Stored records
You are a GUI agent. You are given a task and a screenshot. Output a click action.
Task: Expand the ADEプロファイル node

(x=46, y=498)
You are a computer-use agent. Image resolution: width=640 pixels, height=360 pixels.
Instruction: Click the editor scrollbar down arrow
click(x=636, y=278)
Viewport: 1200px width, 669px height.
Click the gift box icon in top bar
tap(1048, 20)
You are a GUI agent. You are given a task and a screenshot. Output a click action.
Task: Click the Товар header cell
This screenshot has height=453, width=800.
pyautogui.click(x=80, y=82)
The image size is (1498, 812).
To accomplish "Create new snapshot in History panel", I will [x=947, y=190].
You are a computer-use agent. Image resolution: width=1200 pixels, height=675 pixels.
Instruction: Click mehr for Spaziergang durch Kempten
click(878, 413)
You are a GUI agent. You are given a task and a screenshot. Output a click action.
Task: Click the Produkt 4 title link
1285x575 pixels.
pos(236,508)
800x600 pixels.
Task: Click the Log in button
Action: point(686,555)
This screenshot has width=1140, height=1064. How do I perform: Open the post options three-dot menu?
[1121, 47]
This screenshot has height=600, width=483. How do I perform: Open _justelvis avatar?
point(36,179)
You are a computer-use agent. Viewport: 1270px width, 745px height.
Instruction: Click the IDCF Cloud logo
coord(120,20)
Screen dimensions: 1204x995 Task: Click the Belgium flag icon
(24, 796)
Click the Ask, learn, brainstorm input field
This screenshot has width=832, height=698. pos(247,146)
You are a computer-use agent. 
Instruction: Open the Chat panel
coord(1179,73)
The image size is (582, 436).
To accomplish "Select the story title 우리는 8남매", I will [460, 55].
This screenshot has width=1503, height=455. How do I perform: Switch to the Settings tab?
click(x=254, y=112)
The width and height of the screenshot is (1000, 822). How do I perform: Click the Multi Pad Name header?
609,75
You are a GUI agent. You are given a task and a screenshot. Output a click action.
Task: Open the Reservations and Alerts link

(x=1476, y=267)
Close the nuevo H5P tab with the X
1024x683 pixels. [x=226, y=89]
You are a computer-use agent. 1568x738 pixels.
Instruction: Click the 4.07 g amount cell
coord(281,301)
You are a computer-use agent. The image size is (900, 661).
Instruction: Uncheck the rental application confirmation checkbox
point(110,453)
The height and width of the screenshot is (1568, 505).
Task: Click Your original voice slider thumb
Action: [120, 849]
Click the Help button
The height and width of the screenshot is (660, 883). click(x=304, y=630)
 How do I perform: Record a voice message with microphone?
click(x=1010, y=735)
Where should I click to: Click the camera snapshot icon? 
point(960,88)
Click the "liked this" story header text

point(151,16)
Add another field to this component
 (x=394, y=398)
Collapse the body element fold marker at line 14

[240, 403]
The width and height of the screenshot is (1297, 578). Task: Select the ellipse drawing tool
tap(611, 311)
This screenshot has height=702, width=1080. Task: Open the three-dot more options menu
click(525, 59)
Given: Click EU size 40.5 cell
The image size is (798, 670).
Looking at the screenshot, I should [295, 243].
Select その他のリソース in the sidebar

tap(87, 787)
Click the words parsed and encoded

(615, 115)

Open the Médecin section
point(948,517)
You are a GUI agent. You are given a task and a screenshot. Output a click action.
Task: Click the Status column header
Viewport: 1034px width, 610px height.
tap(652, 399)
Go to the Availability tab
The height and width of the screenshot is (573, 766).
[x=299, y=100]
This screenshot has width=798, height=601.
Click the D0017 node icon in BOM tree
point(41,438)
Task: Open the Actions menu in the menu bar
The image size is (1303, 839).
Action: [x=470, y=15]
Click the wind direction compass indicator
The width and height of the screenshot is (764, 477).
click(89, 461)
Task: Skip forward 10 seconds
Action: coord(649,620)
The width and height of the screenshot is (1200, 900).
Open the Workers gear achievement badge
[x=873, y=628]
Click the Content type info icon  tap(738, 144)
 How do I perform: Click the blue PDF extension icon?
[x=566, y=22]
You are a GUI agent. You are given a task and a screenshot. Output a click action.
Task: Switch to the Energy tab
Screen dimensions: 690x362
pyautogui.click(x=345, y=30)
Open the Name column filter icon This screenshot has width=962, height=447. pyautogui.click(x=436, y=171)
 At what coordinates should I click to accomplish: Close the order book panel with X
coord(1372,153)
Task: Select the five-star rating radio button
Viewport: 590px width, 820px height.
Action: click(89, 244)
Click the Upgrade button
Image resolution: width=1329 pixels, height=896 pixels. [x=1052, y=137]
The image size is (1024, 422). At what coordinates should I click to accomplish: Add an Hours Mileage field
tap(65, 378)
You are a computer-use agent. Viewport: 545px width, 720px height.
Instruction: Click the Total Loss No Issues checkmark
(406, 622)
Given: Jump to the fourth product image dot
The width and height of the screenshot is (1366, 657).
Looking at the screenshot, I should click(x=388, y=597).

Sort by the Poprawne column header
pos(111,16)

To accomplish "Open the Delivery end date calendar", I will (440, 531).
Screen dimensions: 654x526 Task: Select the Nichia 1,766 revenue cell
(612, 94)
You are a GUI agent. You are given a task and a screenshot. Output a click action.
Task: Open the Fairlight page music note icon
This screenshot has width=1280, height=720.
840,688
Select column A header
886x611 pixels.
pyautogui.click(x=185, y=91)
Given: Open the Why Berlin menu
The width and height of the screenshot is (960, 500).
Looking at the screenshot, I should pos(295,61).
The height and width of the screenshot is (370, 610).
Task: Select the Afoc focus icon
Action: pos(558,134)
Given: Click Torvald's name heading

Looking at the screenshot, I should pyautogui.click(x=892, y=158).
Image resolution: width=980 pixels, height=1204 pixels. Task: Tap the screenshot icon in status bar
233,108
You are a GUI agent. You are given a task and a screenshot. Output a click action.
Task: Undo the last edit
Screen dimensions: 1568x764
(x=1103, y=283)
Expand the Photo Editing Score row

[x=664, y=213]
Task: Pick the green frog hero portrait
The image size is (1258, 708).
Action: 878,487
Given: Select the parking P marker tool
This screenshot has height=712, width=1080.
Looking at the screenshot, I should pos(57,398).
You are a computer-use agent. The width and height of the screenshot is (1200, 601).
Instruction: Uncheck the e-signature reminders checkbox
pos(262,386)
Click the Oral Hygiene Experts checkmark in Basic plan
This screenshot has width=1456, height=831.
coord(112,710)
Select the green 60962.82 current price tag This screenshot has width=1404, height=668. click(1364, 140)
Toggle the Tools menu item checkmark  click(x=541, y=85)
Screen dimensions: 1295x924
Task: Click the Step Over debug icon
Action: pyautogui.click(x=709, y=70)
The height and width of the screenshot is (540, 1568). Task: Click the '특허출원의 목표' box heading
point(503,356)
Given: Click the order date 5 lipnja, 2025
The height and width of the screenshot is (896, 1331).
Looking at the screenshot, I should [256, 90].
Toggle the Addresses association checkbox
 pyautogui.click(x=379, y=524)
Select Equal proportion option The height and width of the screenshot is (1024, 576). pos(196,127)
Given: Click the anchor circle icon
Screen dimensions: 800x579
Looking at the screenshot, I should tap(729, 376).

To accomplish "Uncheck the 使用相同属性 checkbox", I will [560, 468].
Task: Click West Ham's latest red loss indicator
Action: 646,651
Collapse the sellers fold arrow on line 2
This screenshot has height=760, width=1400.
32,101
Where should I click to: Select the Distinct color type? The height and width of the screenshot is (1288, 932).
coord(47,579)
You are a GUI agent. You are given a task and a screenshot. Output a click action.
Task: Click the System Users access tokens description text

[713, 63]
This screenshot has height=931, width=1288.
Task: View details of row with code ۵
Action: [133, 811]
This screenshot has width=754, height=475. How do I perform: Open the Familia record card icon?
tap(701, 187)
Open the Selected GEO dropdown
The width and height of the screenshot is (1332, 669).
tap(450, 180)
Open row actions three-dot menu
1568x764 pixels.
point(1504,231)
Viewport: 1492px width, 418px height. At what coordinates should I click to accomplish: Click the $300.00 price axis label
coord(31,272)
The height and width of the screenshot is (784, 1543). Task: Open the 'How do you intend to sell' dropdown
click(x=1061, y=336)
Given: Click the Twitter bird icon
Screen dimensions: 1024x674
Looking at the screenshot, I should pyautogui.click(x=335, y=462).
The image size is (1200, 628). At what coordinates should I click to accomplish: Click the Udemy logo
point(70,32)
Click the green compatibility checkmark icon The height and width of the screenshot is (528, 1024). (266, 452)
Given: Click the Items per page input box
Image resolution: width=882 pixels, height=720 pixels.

--- WHAT IS EXPECTED ---
Please reproduce, exactly as they appear above, the lines from the line containing "You are a computer-use agent. 1568x738" up to and including the line containing "Given: Click EU size 40.5 cell".

--- RESPONSE AREA ---
You are a computer-use agent. 1568x738 pixels.
Instruction: Click the 4.07 g amount cell
coord(281,301)
You are a computer-use agent. The image size is (900, 661).
Instruction: Uncheck the rental application confirmation checkbox
point(110,453)
The height and width of the screenshot is (1568, 505).
Task: Click Your original voice slider thumb
Action: [120, 849]
Click the Help button
The height and width of the screenshot is (660, 883). click(x=304, y=630)
 How do I perform: Record a voice message with microphone?
click(x=1010, y=735)
Where should I click to: Click the camera snapshot icon? 
point(960,88)
Click the "liked this" story header text

point(151,16)
Add another field to this component
 (x=394, y=398)
Collapse the body element fold marker at line 14

[240, 403]
The width and height of the screenshot is (1297, 578). Task: Select the ellipse drawing tool
tap(611, 311)
This screenshot has height=702, width=1080. Task: Open the three-dot more options menu
click(525, 59)
Given: Click EU size 40.5 cell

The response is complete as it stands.